The University of Calgary and Alberta Health Services celebrated the opening of a new youth mental health care and research facility called The Summit. The $39M mental health facility will offer youth and their families publicly funded mental health services including no-cost therapy sessions, support to prevent or reduce hospitalization, and a paediatric mental health day hospital. “The Summit will incorporate accessible mental health care with leading-edge research, so we can mobilize academic insights into the best possible clinical care for children and youth,” said UCalgary President Ed McCauley.
Many men are foregoing a university education and potentially jeopardizing their future career opportunities, writes former Université de Montréal recteur Robert Lacroix. Drawing on a book that he recently co-authored, Lacroix examines the declining enrolment rates of men in Québec’s universities alongside the increasing enrolments rates of women. The authors investigate the rationales and potential outcomes of men’s dropout rates, arguing that it could set men up for poorly paid jobs and fewer career advancement opportunities in the future. To effectively mitigate this issue, the authors recommend introducing intervention programs in earl childhood.
Northwestern Polytechnic and Capilano University have both announced new programs. NWP will deliver the Rural Sexual Assault Care Expanded Micro-credential, which teaches health professionals working in rural and remote communities how to support survivors of sexual assault. The micro-program contains nine modules that cover the roles of health care professionals in areas such as assessment, intervention, evidence collection, and court testimony. The program is funded by $290K over two years from the Government of Alberta. CapilanoU’s Indigenous Digital Accelerator (IDA) program has launched an Assistant Director training workshop that will prepare Indigenous filmmakers to fill needs in the film industry. The program’s Indigenized curriculum, opportunities for on-set experience, and certifications will prepare participants to enter the Directors Guild of Canada Trainee Assistant Director program.
The terms “academic freedom” and “free speech” are frequently used interchangeably, but they are not the same thing, writes Matt Reed for Inside Higher Ed. Reed argues that academic freedom is about exploring ideas – no matter how unpopular – that are relevant to the job, while free speech is more commonly involved when irrelevant topics creep into classroom discussions. The author asserts that the latter is a more frequent on-the-ground reality and can detract from achieving student learner outcomes. Reed calls for moderation when it comes to covering topics beyond the scope of the course content and asserts that this practice is not an issue of free speech, but rather of job performance.

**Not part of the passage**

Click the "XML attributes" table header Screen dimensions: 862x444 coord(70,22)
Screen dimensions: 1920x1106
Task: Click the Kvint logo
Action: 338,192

The Service régional des admissions au collégial de Québec (SRACQ) has received a tidal wave of applications from international students, especially from francophone regions in Africa. SRACQ typically receives around 2,000 admission applications from international students per year, but CBC reports that this year saw over 13,000 come in. SRACQ directeur général Marc Viens pointed to a 2022 provincial announcement as the source of this surge in applications. Viens states that the announcement promised exemptions from tuition fees for international students, but failed to communicate the related quantity. As a result, only a select handful of these cégep applicants will be able to benefit from the exemptions this September.